▶

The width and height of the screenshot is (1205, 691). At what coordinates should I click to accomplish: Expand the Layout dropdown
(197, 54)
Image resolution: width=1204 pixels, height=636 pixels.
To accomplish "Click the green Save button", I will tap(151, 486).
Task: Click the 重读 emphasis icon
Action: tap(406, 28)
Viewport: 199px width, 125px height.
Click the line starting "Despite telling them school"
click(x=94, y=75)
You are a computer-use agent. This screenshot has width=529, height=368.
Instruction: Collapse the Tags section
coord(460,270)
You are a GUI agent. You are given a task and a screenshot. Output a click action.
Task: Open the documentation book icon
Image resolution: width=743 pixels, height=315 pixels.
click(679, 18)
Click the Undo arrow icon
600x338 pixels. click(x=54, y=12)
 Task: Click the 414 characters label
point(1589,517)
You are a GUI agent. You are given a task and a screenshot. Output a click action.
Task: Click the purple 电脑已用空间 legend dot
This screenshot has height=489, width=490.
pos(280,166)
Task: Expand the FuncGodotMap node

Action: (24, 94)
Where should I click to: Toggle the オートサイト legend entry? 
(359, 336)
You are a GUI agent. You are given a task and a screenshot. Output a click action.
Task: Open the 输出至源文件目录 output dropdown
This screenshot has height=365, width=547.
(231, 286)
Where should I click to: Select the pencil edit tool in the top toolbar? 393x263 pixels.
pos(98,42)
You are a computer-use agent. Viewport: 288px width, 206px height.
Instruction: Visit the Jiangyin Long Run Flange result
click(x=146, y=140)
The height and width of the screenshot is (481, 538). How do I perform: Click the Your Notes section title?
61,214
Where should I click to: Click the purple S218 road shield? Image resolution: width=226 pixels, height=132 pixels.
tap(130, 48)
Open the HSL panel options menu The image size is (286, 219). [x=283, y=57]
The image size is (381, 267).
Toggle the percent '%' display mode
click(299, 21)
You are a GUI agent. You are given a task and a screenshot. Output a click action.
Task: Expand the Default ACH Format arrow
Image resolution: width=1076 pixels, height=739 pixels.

◀

Requirement
Every line in the data above has to be retyped exactly.

Output of the task
The width and height of the screenshot is (1205, 691). At what coordinates should I click to accomplish: Expand the Layout dropdown
(197, 54)
Image resolution: width=1204 pixels, height=636 pixels.
To accomplish "Click the green Save button", I will tap(151, 486).
Task: Click the 重读 emphasis icon
Action: tap(406, 28)
Viewport: 199px width, 125px height.
Click the line starting "Despite telling them school"
click(x=94, y=75)
You are a computer-use agent. This screenshot has width=529, height=368.
Instruction: Collapse the Tags section
coord(460,270)
You are a GUI agent. You are given a task and a screenshot. Output a click action.
Task: Open the documentation book icon
Image resolution: width=743 pixels, height=315 pixels.
click(679, 18)
Click the Undo arrow icon
600x338 pixels. click(x=54, y=12)
 Task: Click the 414 characters label
point(1589,517)
You are a GUI agent. You are given a task and a screenshot. Output a click action.
Task: Click the purple 电脑已用空间 legend dot
This screenshot has height=489, width=490.
pos(280,166)
Task: Expand the FuncGodotMap node

Action: (24, 94)
Where should I click to: Toggle the オートサイト legend entry? 
(359, 336)
You are a GUI agent. You are given a task and a screenshot. Output a click action.
Task: Open the 输出至源文件目录 output dropdown
This screenshot has height=365, width=547.
(231, 286)
Where should I click to: Select the pencil edit tool in the top toolbar? 393x263 pixels.
pos(98,42)
You are a computer-use agent. Viewport: 288px width, 206px height.
Instruction: Visit the Jiangyin Long Run Flange result
click(x=146, y=140)
The height and width of the screenshot is (481, 538). How do I perform: Click the Your Notes section title?
61,214
Where should I click to: Click the purple S218 road shield? Image resolution: width=226 pixels, height=132 pixels.
tap(130, 48)
Open the HSL panel options menu The image size is (286, 219). [x=283, y=57]
The image size is (381, 267).
Toggle the percent '%' display mode
click(299, 21)
You are a GUI agent. You are given a task and a screenshot. Output a click action.
Task: Expand the Default ACH Format arrow
Image resolution: width=1076 pixels, height=739 pixels.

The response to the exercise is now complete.